Majority of the construction revenue comes from the government contracts ranging from buildings of infrastructure to highways etc. With the launch of CPEC, construction sector activity has picked up the pace. In addition, the government relief packages and subsidies are also pushing further growth in the industry.
Construction of private and residential buildings and housing units is also a major mover of the sector, especially in the rural areas. The demand for residential homes is steadily growing with the population. According to the State Bank of Pakistan, there is a shortfall of 12 million houses in the country.
The federal government has allocated Rs24 billion to the housing and works division, while Rs36 billion has been earmarked to provide subsidies on markups of housing loans under PM’s Mera Pakistan Mera Ghar scheme.
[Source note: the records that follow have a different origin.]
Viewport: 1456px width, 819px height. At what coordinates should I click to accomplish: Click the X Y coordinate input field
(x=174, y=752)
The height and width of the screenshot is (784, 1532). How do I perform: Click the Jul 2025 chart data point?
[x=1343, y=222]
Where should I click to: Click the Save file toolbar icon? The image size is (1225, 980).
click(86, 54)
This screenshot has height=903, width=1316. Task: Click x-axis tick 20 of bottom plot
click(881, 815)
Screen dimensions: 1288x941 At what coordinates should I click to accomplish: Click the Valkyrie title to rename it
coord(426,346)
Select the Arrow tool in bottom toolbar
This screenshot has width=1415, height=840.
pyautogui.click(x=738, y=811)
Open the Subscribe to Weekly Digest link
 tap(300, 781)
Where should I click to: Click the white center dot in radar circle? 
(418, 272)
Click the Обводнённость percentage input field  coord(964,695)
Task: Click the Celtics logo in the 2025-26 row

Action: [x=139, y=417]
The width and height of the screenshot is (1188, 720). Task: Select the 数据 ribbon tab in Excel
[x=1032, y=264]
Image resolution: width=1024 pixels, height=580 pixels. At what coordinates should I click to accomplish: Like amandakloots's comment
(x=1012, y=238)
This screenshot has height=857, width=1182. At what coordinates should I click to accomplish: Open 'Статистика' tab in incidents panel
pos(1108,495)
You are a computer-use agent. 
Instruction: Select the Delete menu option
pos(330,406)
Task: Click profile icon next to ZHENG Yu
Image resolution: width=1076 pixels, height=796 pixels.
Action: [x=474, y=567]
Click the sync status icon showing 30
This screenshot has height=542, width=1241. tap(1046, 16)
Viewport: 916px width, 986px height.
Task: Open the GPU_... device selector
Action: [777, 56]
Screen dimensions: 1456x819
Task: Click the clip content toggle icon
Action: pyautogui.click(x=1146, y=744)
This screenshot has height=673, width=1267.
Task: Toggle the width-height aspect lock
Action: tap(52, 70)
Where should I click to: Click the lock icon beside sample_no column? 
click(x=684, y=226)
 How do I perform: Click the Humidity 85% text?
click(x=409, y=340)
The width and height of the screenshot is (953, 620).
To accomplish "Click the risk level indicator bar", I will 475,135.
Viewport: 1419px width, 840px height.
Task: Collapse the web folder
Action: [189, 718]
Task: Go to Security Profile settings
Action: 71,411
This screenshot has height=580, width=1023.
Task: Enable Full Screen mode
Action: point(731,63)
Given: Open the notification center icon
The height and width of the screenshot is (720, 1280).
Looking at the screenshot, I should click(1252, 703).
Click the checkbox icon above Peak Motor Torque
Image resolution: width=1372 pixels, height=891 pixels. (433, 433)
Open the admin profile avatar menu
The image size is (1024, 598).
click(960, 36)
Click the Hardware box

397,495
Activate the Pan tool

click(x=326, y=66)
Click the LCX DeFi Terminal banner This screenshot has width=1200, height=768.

Over 50 percent of the industry’s cost of goods sold is construction material. Given higher prices of materials, sector’ gross margins have shrunk to 10 percent in FY2021.
The global prices of materials are still on an upward spiral and expected to keep gross margins under pressure.
However, the industry’s net margins improved to 4 percent in FY2021 as compared to 2 percent in FY2020, indicating enhanced retention, owing partly to a variety of incentives provided to the industry.
In an effort to boost the construction sector, the government has made changes in its incentive scheme for subsidised mark-up rates on loans for houses.
According to the revised scheme, it has been divided into three tiers. To facilitate the participation of microfinance banks, a tier 0 category has been added. Under the scheme, disbursement of financing up to Rs2 million per housing unit has been added.
In view of the fact that microfinance banks (MFBs) specialise in the extension of financing to low income households, it is believed that participation of MFBs will significantly enhance the outreach of schemes to these segments.
In tier 1 category, markup rates are 3 percent for the first five years and 5 percent for the next five for houses up to 5 marlas.
For tier 2, the allowed financing is from Rs3 million to Rs6 million at 5 percent and 7 percent for the first five years and next five respectively. For tier 3, the allowed financing limit is from Rs6 million to Rs10 million at 7 percent for the first five years and 7 percent for next five.